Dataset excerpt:
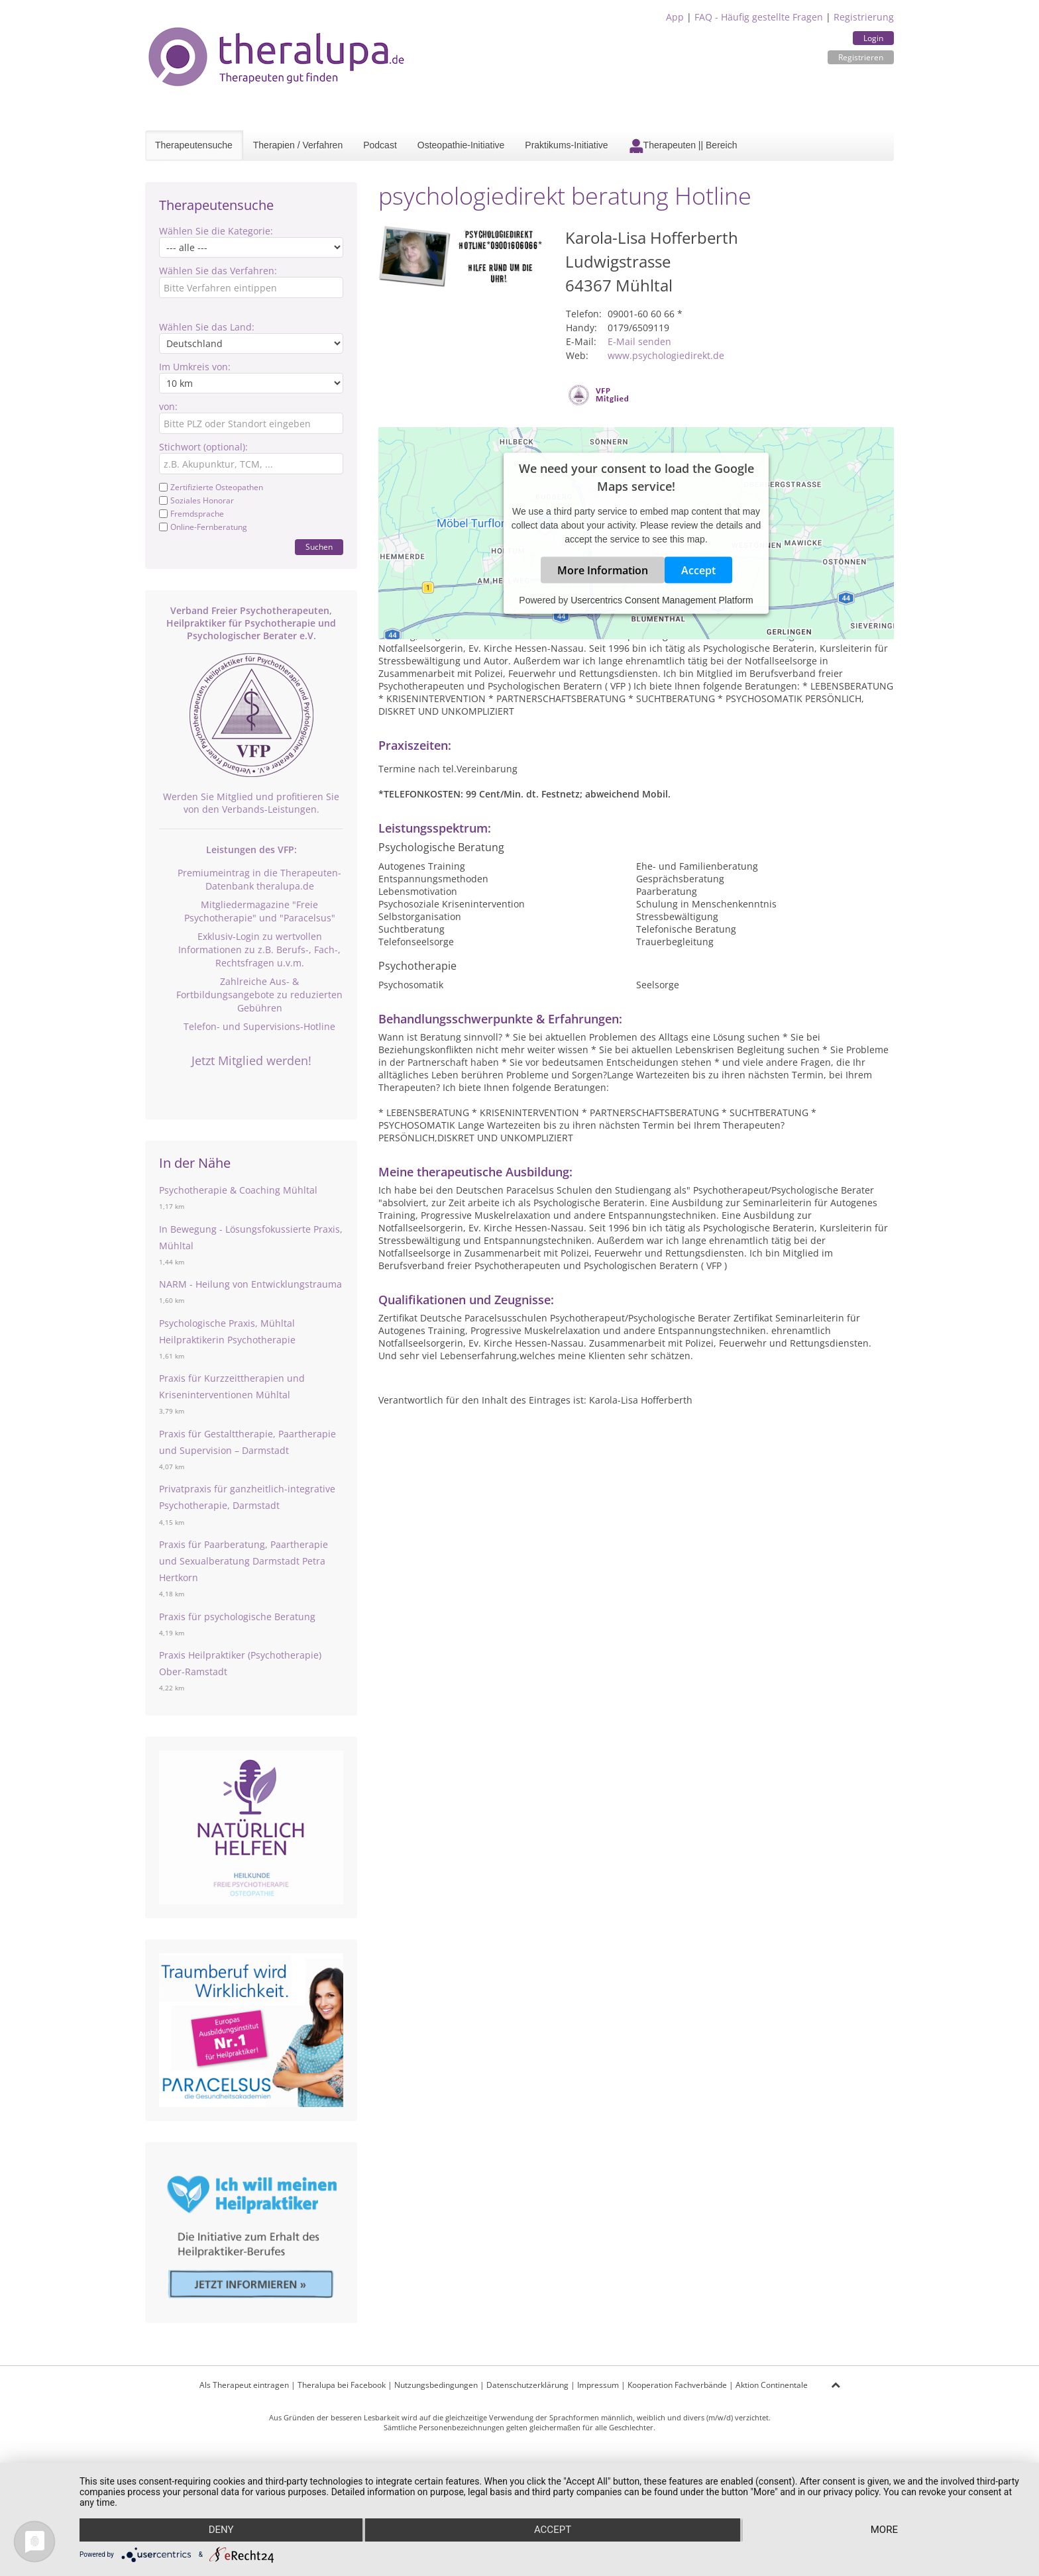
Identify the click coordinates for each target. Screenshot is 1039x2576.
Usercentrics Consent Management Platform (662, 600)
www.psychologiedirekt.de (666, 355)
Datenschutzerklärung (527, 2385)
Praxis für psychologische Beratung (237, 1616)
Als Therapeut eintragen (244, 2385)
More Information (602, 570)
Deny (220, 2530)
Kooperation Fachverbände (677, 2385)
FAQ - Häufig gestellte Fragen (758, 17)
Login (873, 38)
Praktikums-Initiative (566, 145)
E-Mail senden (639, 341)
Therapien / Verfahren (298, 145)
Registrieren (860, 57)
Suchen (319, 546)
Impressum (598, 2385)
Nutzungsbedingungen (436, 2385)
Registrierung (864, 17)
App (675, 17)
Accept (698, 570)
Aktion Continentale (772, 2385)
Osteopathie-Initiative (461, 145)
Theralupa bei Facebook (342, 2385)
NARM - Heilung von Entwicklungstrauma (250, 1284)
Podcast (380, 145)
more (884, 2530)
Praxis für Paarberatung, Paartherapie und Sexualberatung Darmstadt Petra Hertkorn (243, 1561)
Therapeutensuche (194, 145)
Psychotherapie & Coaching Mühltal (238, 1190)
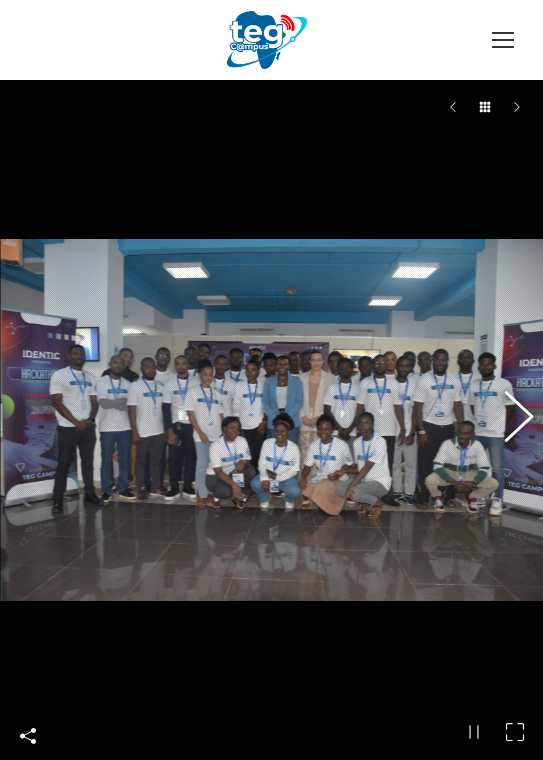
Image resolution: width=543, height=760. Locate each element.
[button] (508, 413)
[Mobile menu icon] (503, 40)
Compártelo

◆ **Goal**: Put the lines of the dataset excerpt into a JSON list of strings with one string per line, starting at the line that contains "Accept (698, 570)" and ending at the last line of the records. Omit blank lines and leave out the pictures.

◆ **Written answer**:
[
  "Accept (698, 570)",
  "Aktion Continentale (772, 2385)",
  "Osteopathie-Initiative (461, 145)",
  "Theralupa bei Facebook (342, 2385)",
  "NARM - Heilung von Entwicklungstrauma (250, 1284)",
  "Podcast (380, 145)",
  "more (884, 2530)",
  "Praxis für Paarberatung, Paartherapie und Sexualberatung Darmstadt Petra Hertkorn (243, 1561)",
  "Therapeutensuche (194, 145)",
  "Psychotherapie & Coaching Mühltal (238, 1190)",
  "Image resolution: width=543, height=760. Locate each element.",
  "[button] (508, 413)",
  "[Mobile menu icon] (503, 40)",
  "Compártelo"
]